Il contributo da pagare cambia in relazione alle norme che disciplinano la liquidazione della pensione con il sistema retributivo o con quello contributivo (cioè dal 1° gennaio 1996), tenuto conto della collocazione temporale dei periodi oggetto di riscatto.

Condizione necessaria è aver conseguito il titolo di studio.

I periodi che non danno possibilità di riscatto sono quelli di iscrizione fuori corso o già coperti da contribuzione obbligatoria.

Oltre al riscatto di laurea ordinario, la normativa vigente prevede la possibilità del riscatto di laurea agevolato, con un risparmio fino al 70% in meno rispetto a quello ordinario, ma solo per i periodi che si collochino nel sistema contributivo della futura pensione.

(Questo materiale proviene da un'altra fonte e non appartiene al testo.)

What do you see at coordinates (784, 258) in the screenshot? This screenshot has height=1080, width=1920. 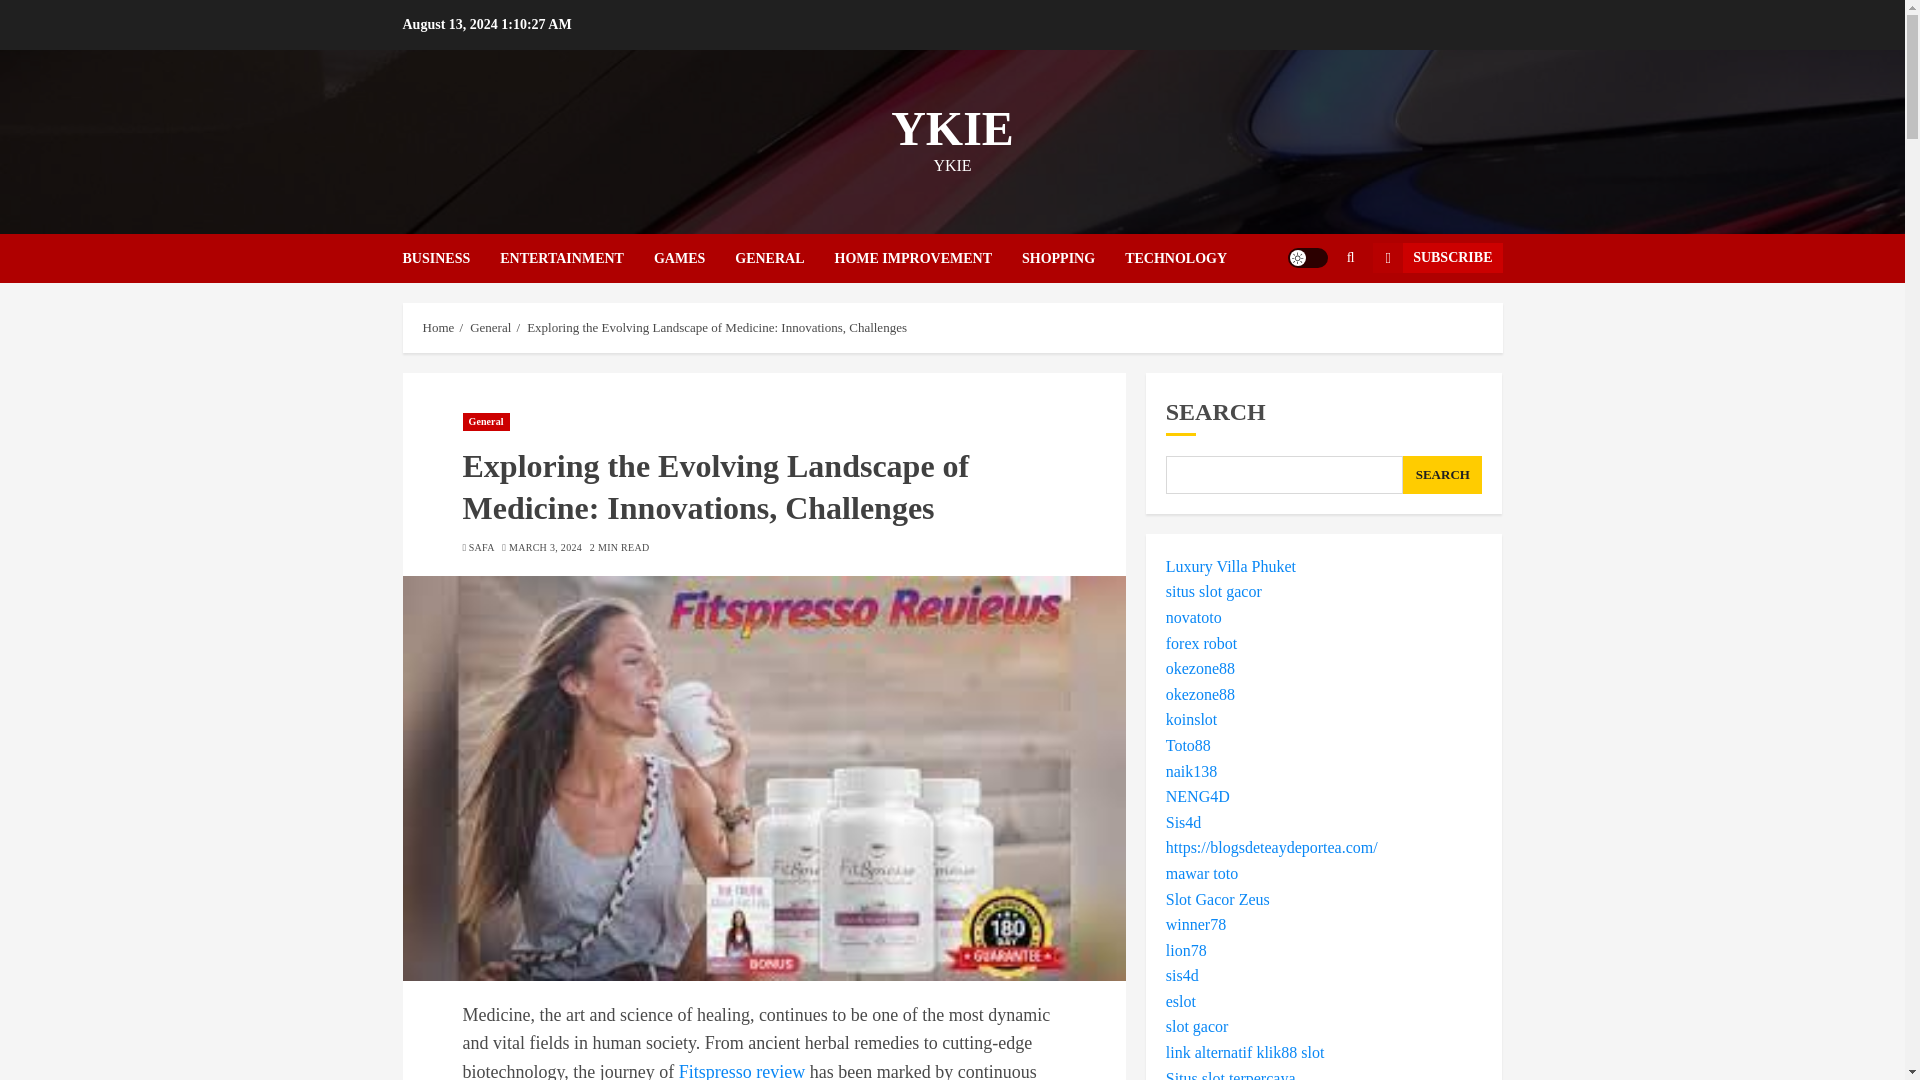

L’Istituto ha messo a disposizione un simulatore che consente di avere informazioni personalizzate.

Si possono riscattare:

  • diplomi universitari (corsi di durata non inferiore a due anni e non superiore a tre);
  • diplomi di laurea (corsi di durata non inferiore a quattro anni e non superiore a sei);
  • diplomi di specializzazione, che si conseguono successivamente alla laurea e al termine di un corso di durata non inferiore a due anni;
  • dottorati di ricerca i cui corsi sono regolati da specifiche disposizioni di legge;
  • laurea triennale, laurea specialistica e laurea magistrale;
  • diplomi rilasciati dagli Istituti di Alta Formazione Artistica e Musicale (AFAM).